Jest pomysł, aby w Poznaniu, podobnie jak w Bielsku-Białej pojawiły się tabliczki „Uwaga – koty”, które mają na celu zwrócenie uwagi kierowców na zwierzęta i ograniczenie prędkości. Interpelację w tej sprawie złożyła radna Magdalena Anatolczyk. Miasto przychyla się do propozycji, jednak na nieco innych zasadach niż ma to miejsce na Śląsku.

Niestety koty często bywają ofiarami rozpędzonych samochodów. Aby zwrócić uwagę na skalę tego zjawiska w Bielsku-Białej zainicjowano akcję „Uwaga -koty”. W mieście pojawiły się znaki przypominające o tym, aby zwolnić ze względu na przechodzące koty. Aacja cieszy się w internecie sporym zainteresowaniem. Poznańska radna Magdalena Antolczyk zgłosiła interpelację, aby w stolicy Wielkopolski również pojawiły się takie znaki.

– Zwracam się z uprzejmą prośbą o rozważenie wprowadzenia miejskiej kampanii informacyjnej zwracającej uwagę kierowców na obecność kotów domowych w przestrzeni publicznej, w szczególności na osiedlach domów jednorodzinnych.
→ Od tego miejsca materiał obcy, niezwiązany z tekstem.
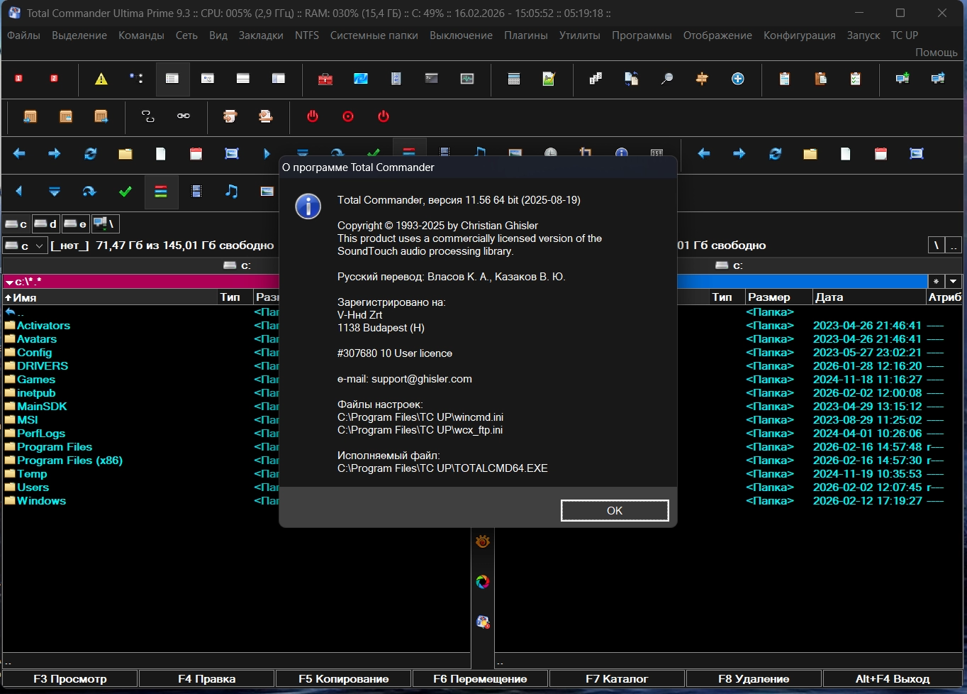Click the orange signpost icon
967x694 pixels.
(702, 79)
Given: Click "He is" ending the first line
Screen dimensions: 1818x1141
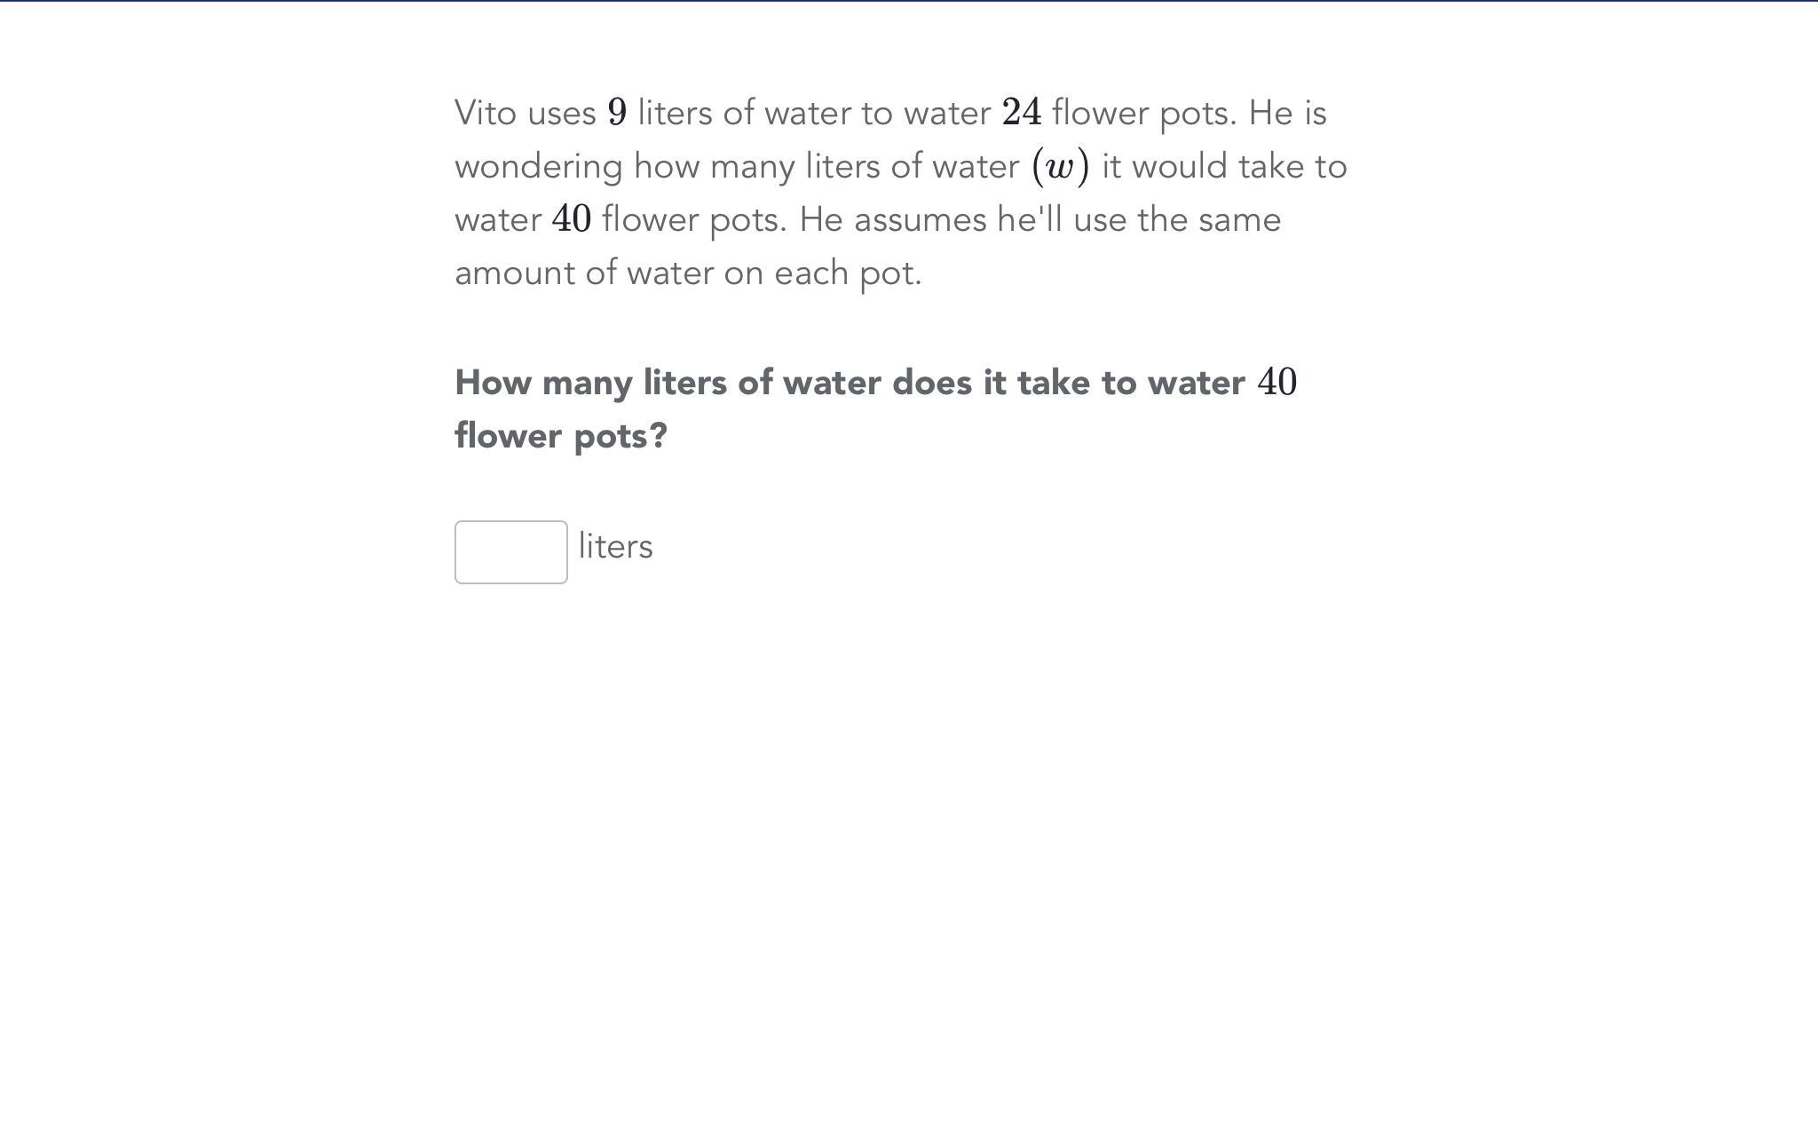Looking at the screenshot, I should point(1287,114).
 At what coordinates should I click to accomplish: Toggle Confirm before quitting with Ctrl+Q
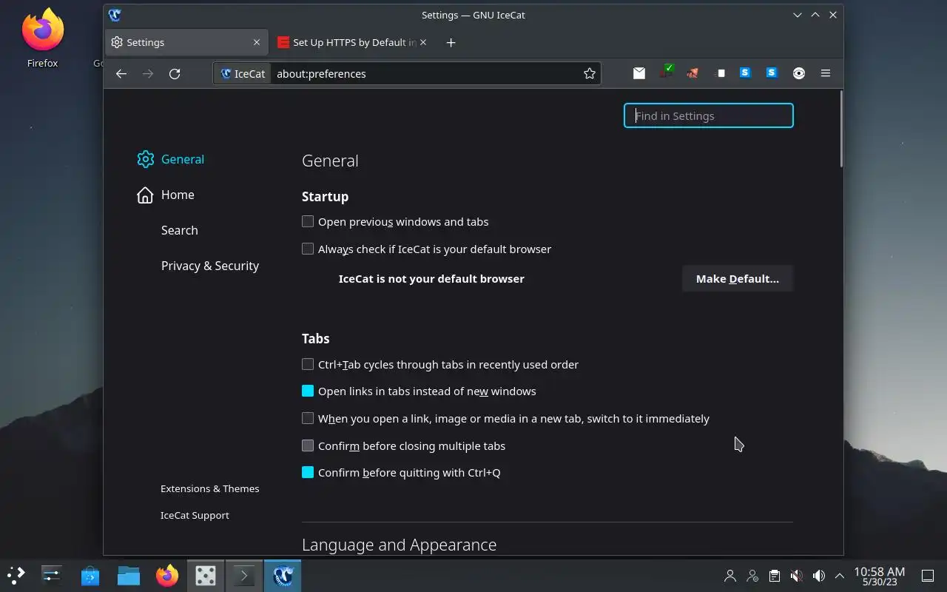[x=308, y=472]
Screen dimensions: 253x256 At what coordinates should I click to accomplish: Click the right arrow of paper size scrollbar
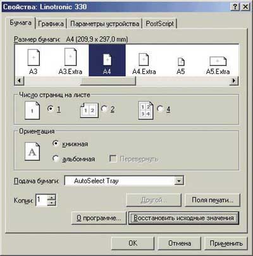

Bezpośrednim impulsem niniejszej interpelacji jest zgłoszenie mieszkanki, której kot został śmiertelnie potrącony przez samochód na ul. Zbąszyńskiej. Kierowca nie zatrzymał się, a – co istotne – dochodzą do mnie głosy, że nie był to odosobniony przypadek – napisała w interpelacji radna Magdalena Antolczyk.

„Musiałaby dotyczyć bardziej problematyki kotów wolno żyjących”

Miasto odpowiedziało na interpelację radnej. Zadecydowano, że temat zostanie podjęty podczas obrad miejskiego zespołu „Koci okrągły stół”. Problem polega jednak na tym, że członkowie zespołu sprzeciwiają się temu, aby właściciele kotów wypuszczali je. Koty domowe z założenia powinny być pod stałą opieką i przebywać w bezpiecznych miejscach. W Poznaniu akcja mogłaby dotyczyć kotów wolno żyjących.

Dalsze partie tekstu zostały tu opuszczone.